◆ TO BE DONE:
Can you give the lines in the items below as a numbered list, starting at the line that contains "At what coordinates should I click to accomplish: Click the Pet" and stopping after the line that contains "Looking at the screenshot, I should click(x=233, y=174).", with blank lines left out?

───── PROVIDED ENTRIES

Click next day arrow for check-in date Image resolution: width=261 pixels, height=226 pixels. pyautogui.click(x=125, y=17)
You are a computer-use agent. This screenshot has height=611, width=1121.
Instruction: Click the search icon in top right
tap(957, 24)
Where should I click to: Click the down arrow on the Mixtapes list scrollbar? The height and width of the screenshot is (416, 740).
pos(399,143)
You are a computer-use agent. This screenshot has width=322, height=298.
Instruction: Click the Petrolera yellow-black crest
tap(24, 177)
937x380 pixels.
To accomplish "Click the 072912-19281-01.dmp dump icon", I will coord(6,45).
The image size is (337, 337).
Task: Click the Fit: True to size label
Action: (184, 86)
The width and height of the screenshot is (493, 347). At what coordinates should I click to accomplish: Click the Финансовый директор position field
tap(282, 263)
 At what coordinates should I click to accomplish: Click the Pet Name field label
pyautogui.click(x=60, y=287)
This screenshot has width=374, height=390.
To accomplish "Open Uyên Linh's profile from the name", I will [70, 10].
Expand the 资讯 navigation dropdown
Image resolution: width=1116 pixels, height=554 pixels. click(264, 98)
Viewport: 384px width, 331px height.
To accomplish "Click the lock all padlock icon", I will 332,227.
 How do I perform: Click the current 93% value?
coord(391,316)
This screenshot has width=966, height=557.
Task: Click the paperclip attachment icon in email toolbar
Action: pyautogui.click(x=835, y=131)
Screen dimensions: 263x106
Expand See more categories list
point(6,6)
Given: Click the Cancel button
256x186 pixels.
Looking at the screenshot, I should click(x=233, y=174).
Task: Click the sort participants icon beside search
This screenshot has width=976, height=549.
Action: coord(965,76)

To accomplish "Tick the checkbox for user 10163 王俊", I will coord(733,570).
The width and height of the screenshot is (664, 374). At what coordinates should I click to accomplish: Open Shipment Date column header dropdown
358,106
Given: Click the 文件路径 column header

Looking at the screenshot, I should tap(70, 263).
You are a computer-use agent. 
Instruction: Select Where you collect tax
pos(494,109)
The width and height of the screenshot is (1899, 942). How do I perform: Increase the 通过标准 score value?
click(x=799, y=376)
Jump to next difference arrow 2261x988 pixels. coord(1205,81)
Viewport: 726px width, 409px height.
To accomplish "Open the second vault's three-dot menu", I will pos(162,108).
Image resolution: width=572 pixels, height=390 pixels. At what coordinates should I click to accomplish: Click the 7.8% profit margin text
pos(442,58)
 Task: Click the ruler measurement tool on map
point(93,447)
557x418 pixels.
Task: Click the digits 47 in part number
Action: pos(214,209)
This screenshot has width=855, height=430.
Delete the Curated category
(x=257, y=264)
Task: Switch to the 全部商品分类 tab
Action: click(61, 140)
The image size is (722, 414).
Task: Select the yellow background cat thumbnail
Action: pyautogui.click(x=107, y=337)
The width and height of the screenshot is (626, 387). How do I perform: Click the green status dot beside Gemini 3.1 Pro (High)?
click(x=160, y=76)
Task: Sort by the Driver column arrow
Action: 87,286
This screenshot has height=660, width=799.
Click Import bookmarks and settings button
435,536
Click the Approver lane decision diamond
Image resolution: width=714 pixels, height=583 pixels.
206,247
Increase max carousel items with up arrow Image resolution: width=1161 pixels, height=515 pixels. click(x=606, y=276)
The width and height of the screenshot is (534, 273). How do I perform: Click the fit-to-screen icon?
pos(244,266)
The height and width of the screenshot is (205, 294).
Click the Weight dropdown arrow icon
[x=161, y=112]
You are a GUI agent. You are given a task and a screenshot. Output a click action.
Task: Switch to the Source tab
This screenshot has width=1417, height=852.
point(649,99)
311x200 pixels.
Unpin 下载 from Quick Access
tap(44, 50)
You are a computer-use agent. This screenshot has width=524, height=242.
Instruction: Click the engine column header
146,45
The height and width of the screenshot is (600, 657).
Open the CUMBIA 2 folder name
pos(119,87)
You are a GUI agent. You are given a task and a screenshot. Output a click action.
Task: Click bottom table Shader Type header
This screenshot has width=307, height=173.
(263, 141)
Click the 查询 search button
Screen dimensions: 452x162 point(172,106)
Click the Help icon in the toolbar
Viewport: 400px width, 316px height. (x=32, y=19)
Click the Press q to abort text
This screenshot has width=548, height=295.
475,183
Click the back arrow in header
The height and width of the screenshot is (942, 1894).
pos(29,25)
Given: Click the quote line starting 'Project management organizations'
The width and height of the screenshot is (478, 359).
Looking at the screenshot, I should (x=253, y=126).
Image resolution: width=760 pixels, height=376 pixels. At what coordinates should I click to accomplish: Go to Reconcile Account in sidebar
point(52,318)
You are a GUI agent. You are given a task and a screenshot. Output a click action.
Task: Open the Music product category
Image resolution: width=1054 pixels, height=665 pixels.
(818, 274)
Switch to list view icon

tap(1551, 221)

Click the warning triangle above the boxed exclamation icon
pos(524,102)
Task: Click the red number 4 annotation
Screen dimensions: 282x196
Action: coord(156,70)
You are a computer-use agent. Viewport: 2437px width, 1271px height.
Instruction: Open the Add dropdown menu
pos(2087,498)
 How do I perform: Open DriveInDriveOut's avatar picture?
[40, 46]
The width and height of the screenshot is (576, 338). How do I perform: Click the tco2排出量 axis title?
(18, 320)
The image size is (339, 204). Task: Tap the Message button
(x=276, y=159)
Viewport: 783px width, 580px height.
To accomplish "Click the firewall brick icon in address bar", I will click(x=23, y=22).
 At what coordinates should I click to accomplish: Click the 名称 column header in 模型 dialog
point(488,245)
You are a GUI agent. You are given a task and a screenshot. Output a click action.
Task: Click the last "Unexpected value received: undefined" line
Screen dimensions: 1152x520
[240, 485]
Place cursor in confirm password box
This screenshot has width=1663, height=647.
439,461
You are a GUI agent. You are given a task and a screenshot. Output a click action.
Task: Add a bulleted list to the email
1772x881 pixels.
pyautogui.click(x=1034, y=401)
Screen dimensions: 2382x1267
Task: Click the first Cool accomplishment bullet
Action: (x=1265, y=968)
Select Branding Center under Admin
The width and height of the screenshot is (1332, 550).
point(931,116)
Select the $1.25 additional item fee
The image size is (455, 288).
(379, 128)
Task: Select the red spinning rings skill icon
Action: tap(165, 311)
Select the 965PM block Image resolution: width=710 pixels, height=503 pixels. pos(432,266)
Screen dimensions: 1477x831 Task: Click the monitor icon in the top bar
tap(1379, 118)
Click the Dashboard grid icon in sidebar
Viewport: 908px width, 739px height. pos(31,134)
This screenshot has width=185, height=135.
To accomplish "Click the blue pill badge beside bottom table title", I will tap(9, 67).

──────────

◆ RESPONSE BELOW:
1.  At what coordinates should I click to accomplish: Click the Pet Name field label
2. pyautogui.click(x=60, y=287)
3. This screenshot has width=374, height=390.
4. To accomplish "Open Uyên Linh's profile from the name", I will [70, 10].
5. Expand the 资讯 navigation dropdown
6. Image resolution: width=1116 pixels, height=554 pixels. click(264, 98)
7. Viewport: 384px width, 331px height.
8. To accomplish "Click the lock all padlock icon", I will 332,227.
9.  How do I perform: Click the current 93% value?
10. coord(391,316)
11. This screenshot has width=966, height=557.
12. Task: Click the paperclip attachment icon in email toolbar
13. Action: pyautogui.click(x=835, y=131)
14. Screen dimensions: 263x106
15. Expand See more categories list
16. point(6,6)
17. Given: Click the Cancel button
18. 256x186 pixels.
19. Looking at the screenshot, I should click(x=233, y=174).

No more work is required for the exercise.